*Instructions to follow*: Reproduce the listing below line for line, without altering any character, and omit the pictures from your reproduction.
++++
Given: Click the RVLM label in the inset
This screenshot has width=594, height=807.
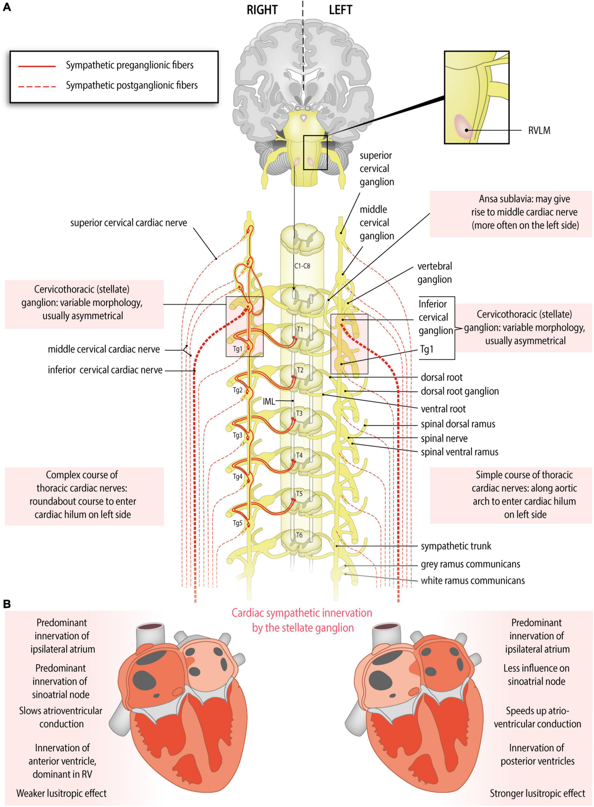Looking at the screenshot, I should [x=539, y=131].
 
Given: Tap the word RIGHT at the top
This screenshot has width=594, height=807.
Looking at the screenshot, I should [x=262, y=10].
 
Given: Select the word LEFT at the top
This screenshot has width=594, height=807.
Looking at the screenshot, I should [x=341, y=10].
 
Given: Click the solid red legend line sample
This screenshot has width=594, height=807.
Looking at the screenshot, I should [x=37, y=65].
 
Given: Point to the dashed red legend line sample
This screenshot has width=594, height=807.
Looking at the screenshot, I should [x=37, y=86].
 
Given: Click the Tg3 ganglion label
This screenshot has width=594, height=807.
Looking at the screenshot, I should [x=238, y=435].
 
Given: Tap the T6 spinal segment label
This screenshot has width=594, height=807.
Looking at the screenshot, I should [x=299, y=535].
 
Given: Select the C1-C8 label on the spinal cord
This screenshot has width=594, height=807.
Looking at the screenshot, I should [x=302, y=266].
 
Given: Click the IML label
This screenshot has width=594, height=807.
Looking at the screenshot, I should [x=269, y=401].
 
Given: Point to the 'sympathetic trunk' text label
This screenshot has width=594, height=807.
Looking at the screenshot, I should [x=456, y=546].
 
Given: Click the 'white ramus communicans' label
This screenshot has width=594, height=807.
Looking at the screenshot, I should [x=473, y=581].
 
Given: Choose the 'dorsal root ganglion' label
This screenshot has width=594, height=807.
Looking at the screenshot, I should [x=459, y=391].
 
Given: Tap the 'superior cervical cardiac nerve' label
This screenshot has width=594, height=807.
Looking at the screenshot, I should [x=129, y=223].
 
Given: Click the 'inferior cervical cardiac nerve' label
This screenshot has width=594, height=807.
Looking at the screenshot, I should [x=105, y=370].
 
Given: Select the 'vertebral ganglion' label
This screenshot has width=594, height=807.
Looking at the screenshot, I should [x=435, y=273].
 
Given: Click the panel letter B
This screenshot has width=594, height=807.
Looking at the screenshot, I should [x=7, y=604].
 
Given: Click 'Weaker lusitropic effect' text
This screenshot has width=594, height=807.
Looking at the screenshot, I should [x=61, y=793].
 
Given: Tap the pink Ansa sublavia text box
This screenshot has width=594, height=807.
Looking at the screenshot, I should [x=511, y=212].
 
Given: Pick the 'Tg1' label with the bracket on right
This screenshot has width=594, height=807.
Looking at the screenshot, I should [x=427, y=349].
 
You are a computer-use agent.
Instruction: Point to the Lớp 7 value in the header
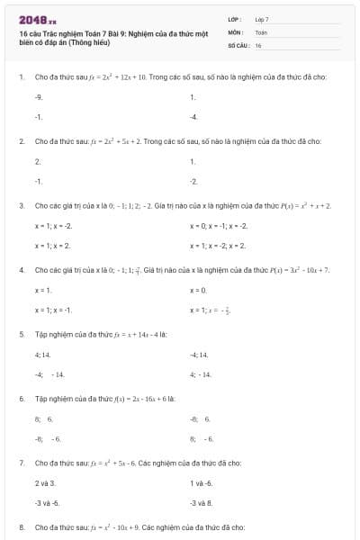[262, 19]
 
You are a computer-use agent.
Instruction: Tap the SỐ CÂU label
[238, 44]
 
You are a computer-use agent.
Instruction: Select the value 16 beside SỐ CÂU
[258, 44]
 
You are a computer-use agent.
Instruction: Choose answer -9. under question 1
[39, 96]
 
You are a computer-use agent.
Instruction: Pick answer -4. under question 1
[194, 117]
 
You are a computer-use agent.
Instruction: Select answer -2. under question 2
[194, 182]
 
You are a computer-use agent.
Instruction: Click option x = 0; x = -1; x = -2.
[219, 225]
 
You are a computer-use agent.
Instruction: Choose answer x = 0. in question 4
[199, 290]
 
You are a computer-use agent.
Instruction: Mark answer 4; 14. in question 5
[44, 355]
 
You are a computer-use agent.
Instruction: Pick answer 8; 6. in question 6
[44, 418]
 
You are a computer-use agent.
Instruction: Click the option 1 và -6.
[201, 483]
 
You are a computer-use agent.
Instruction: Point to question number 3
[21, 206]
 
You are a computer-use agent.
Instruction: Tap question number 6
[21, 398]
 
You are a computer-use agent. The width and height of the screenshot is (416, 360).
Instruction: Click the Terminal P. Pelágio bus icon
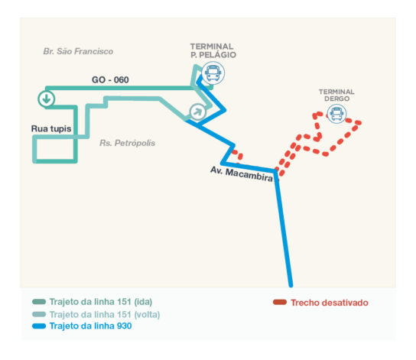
++++
*Expected answer*:
Given: Click the RVLM label in the inset
This screenshot has width=594, height=807.
Looking at the screenshot, I should [x=539, y=131].
 
Given: Tap the word RIGHT at the top
This screenshot has width=594, height=807.
Looking at the screenshot, I should [x=262, y=10].
 
Given: Select the word LEFT at the top
This screenshot has width=594, height=807.
Looking at the screenshot, I should [x=341, y=10].
 
Given: Click the solid red legend line sample
This screenshot has width=594, height=807.
Looking at the screenshot, I should [x=37, y=65].
 
Given: Point to the dashed red legend line sample
This screenshot has width=594, height=807.
Looking at the screenshot, I should [x=37, y=86].
 
Given: Click the Tg3 ganglion label
This screenshot has width=594, height=807.
Looking at the screenshot, I should [x=238, y=435].
 
Given: Tap the T6 spinal segment label
This screenshot has width=594, height=807.
Looking at the screenshot, I should [x=299, y=535].
 
Given: Select the C1-C8 label on the spinal cord
This screenshot has width=594, height=807.
Looking at the screenshot, I should [x=302, y=266].
 
Given: Click the IML label
This screenshot has width=594, height=807.
Looking at the screenshot, I should [x=269, y=401].
 
Given: Point to the 'sympathetic trunk' text label
This screenshot has width=594, height=807.
Looking at the screenshot, I should [x=456, y=546].
 
Given: Click the 'white ramus communicans' label
This screenshot has width=594, height=807.
Looking at the screenshot, I should [x=473, y=581].
 
Given: Choose the 'dorsal root ganglion' label
This screenshot has width=594, height=807.
Looking at the screenshot, I should [x=459, y=391].
 
Given: Tap the 'superior cervical cardiac nerve' label
This screenshot has width=594, height=807.
Looking at the screenshot, I should [x=129, y=223].
 
Given: Click the 'inferior cervical cardiac nerve' label
This screenshot has width=594, height=807.
Looking at the screenshot, I should [x=105, y=370].
 
Given: Select the 'vertebral ganglion' label
This screenshot has width=594, height=807.
Looking at the screenshot, I should [x=435, y=273].
 
Given: Click the panel letter B
This screenshot has width=594, height=807.
Looking at the screenshot, I should [x=7, y=604].
 
Given: Click 'Weaker lusitropic effect' text
This screenshot has width=594, height=807.
Looking at the screenshot, I should [x=61, y=793].
 
Given: Tap the pink Ansa sublavia text box
This screenshot has width=594, height=807.
Looking at the screenshot, I should [x=511, y=212].
 
Given: Pick the 'Tg1' label with the bracket on right
This screenshot has width=594, height=807.
Looking at the screenshot, I should [x=427, y=349].
 
You are a computer-use agent.
Instruction: Point to the Lớp 7 value in the header
[262, 19]
 
You are a computer-use agent.
Instruction: Tap the SỐ CÂU label
[238, 44]
 
You are a computer-use agent.
Instruction: Select the value 16 beside SỐ CÂU
[258, 44]
 
You are a computer-use agent.
Instruction: Choose answer -9. under question 1
[39, 96]
 
You are a computer-use agent.
Instruction: Pick answer -4. under question 1
[194, 117]
 
You are a computer-use agent.
Instruction: Select answer -2. under question 2
[194, 182]
 
You are a computer-use agent.
Instruction: Click option x = 0; x = -1; x = -2.
[219, 225]
 
You are a computer-use agent.
Instruction: Choose answer x = 0. in question 4
[199, 290]
 
You are a computer-use agent.
Instruction: Mark answer 4; 14. in question 5
[44, 355]
 
You are a computer-use agent.
Instruction: Pick answer 8; 6. in question 6
[44, 418]
 
You are a computer-use agent.
Instruction: Click the option 1 và -6.
[201, 483]
 
You are a computer-use agent.
Instruction: Point to question number 3
[21, 206]
 
You are a computer-use agent.
Instruction: Tap question number 6
[21, 398]
 
You are a computer-use agent. The width and height of the screenshot is (416, 360).
Instruction: Click the Terminal P. Pelágio bus icon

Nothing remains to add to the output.